§ Requisitos del ejercicio: Continúa, por favor, el texto sobre el gobierno de Vicente Fox a partir de su última oración.

=== Página ===

En un comienzo se creó una superestructura en Los Pinos que rápidamente comprobó su disfuncionalidad. En vez de corregir el rumbo, el Ejecutivo Federal se montó en su macho tratando de hacer las cosas del mismo modo y casándose con viejas ideas sencillamente inservibles. A la larga las consecuencias fueron desastrosas para la imagen presidencial.
Si bien muchos no coinciden con la forma en la que Alfonso Durazo ventiló su renuncia en una carta de diecinueve cuartillas, lo cierto es que la misiva tiene muchos puntos que vale la pena rescatar. Vicente Fox perdió la brújula desde hace tiempo, gobierna a medias como esperando que el tiempo pase rápidamente para poder terminar sus días en el rancho sin comprender las implicaciones de dejar a un lado tan importantes responsabilidades. Aunque el sexenio no ha terminado todavía, a la larga el Presidente es culpable de una enorme tibieza, de una evidente cerrazón al no aceptar que se han cometido miles de errores cuyo costo finalmente asume la población, también corresponsable pero trágicamente afectada por un Gobierno descoordinado y sin la capacidad para ofrecer algo que ansiosamente necesita un país tan disímbolo: certidumbre.

=== Material extraído ===

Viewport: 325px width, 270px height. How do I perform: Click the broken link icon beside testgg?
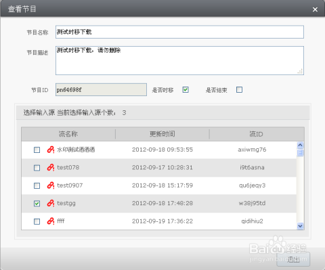click(x=51, y=203)
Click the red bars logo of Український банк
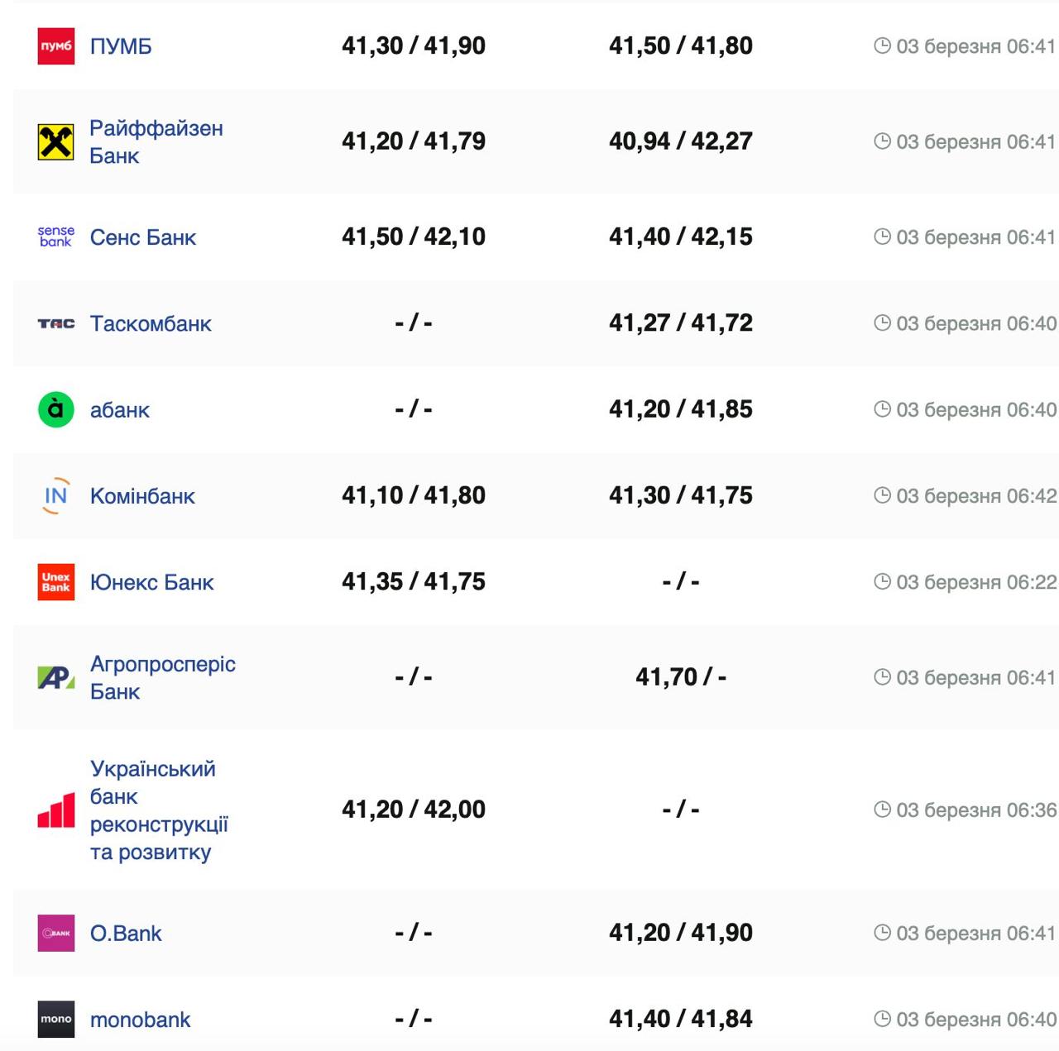This screenshot has width=1059, height=1051. pos(56,810)
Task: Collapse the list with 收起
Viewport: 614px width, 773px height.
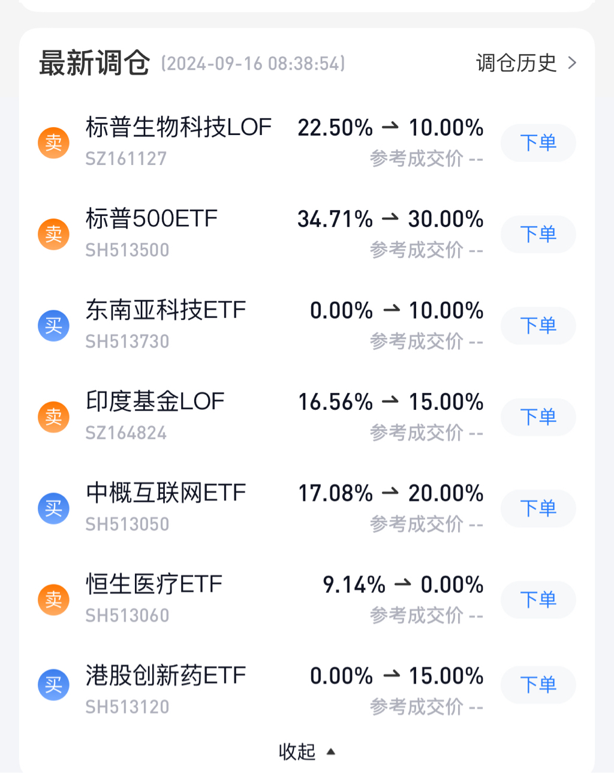Action: coord(297,751)
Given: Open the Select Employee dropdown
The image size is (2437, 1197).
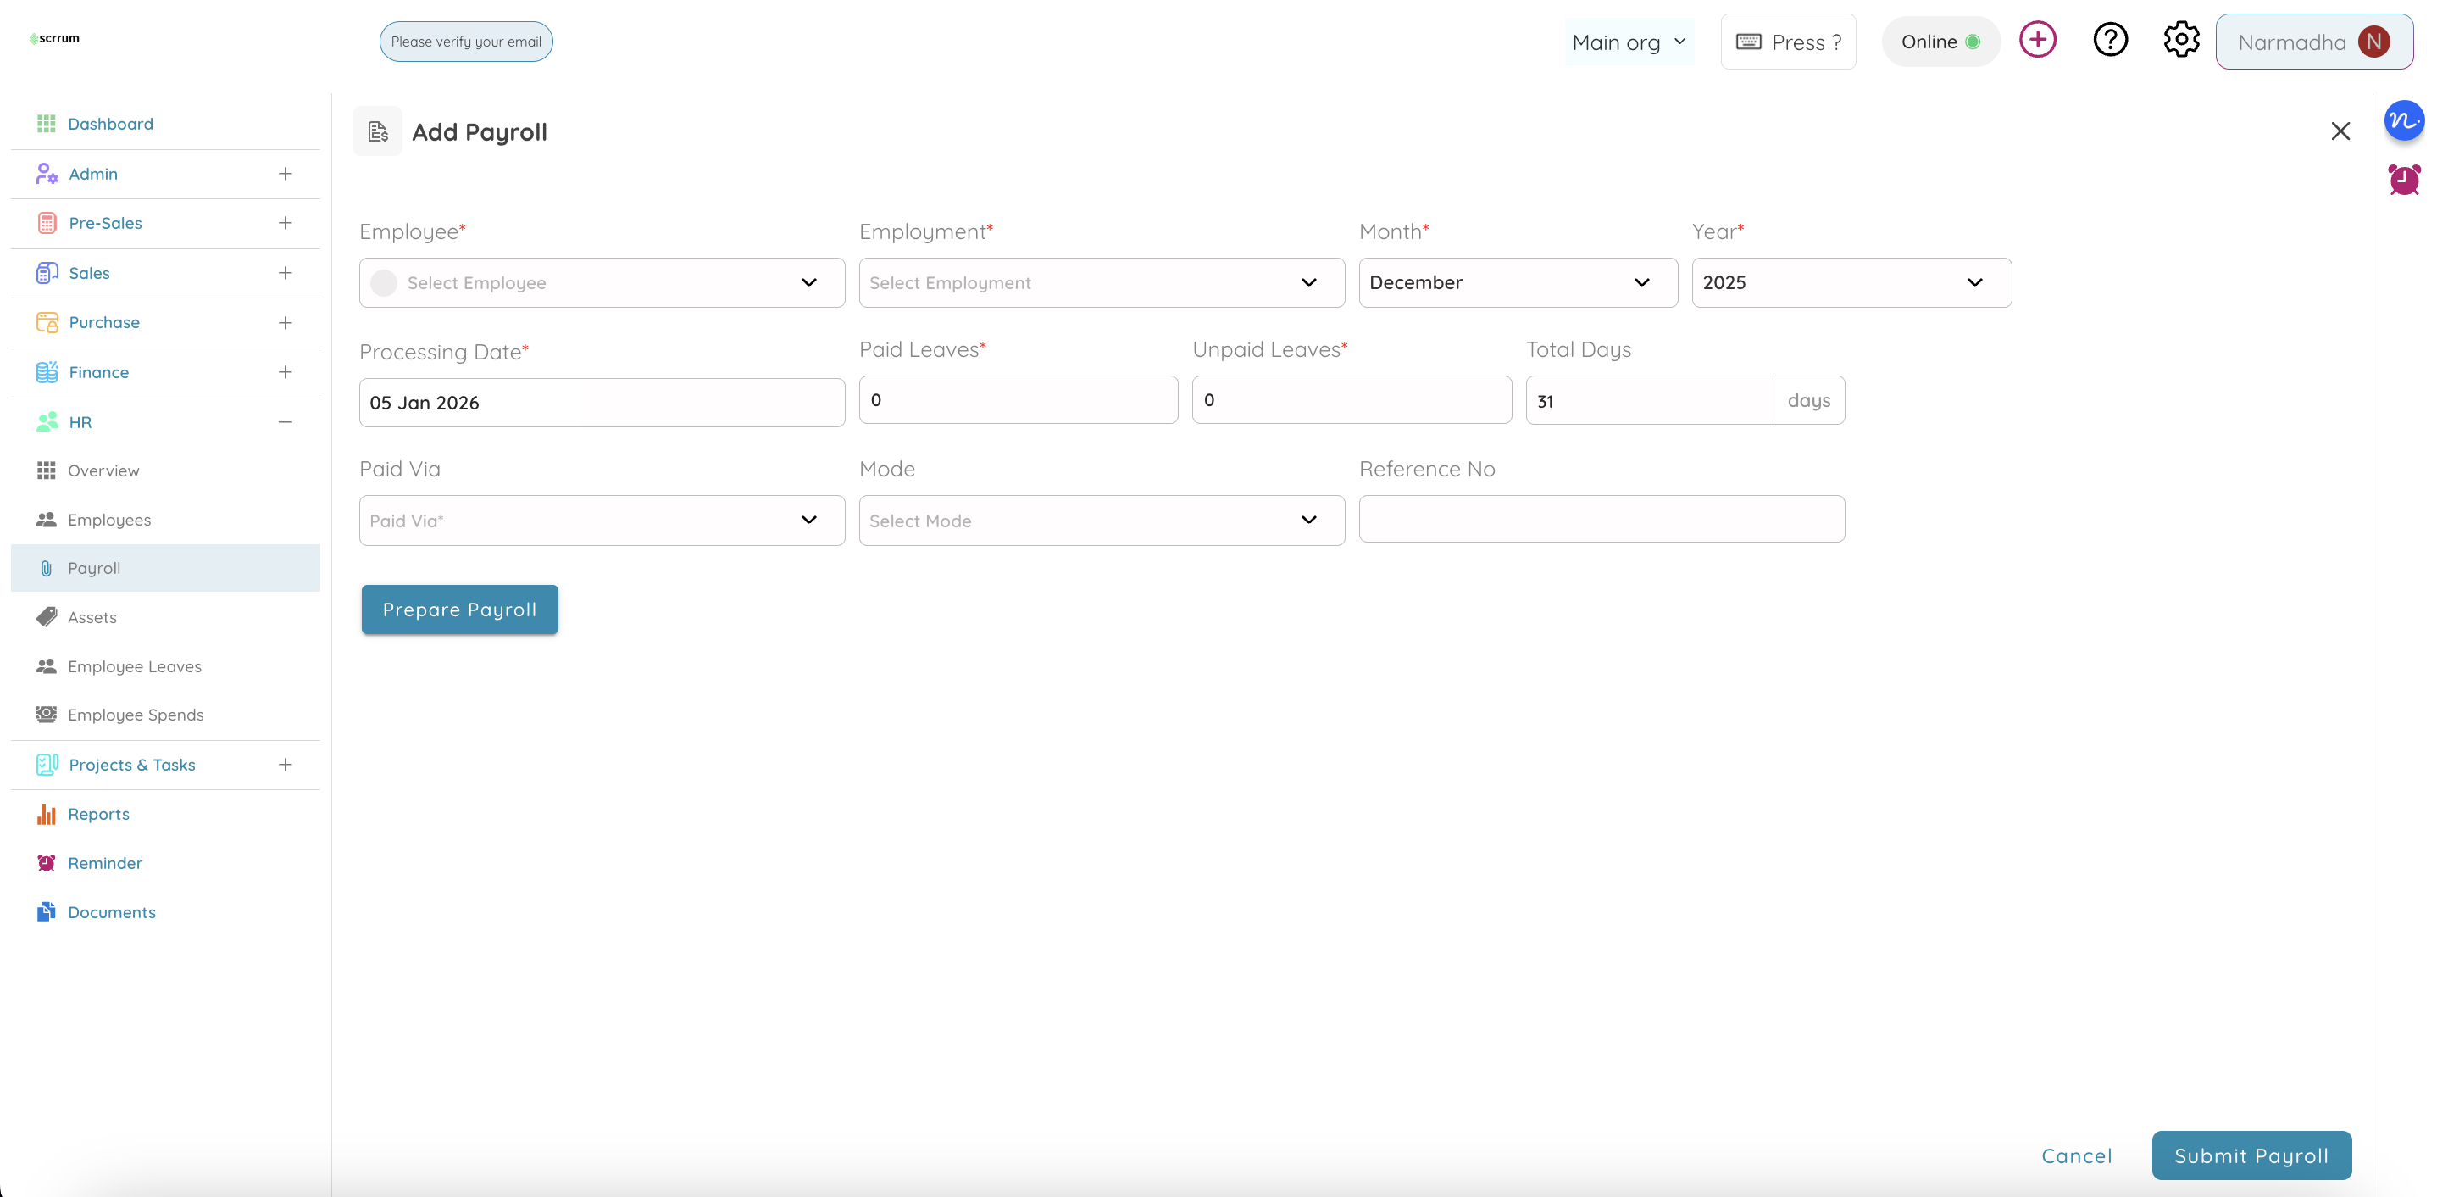Looking at the screenshot, I should tap(602, 282).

===

§ Respuesta al problema:
No hay que achacarle al Presidente todos los males del país, también existen otros culpables. Para empezar, la ciudadanía vive un hartazgo generalizado y sencillamente ha dejado de entusiasmarse ante los sucesos de la arena política nacional. Todos los partidos atraviesan enormes crisis, sin embargo son responsables de las mismas al haber apostado todo a particulares intereses, alejándose paulatinamente de los principios rectores bajo los cuales fueron fundados. En fin, que a la hora de escoger a nuestros representantes parece que elegimos pura porquería salvo sus contadas excepciones y por ende sufrimos terribles males como natural consecuencia.
México ha cambiado, pero no estoy seguro que para bien. Vicente Fox hizo grandes esfuerzos que en su mayoría no rindieron frutos. Debemos dejar pasar el tiempo suficiente para poder juzgar de forma nítida e integral cuál será la herencia que nos legue el actual Mandatario. Desgraciadamente los aciertos que ha tenido se ven borrados ante tantos fracasos que tienen a la población preocupada sobre un futuro que se nos viene encima y no necesariamente perdona.
Son inciertos los días por venir.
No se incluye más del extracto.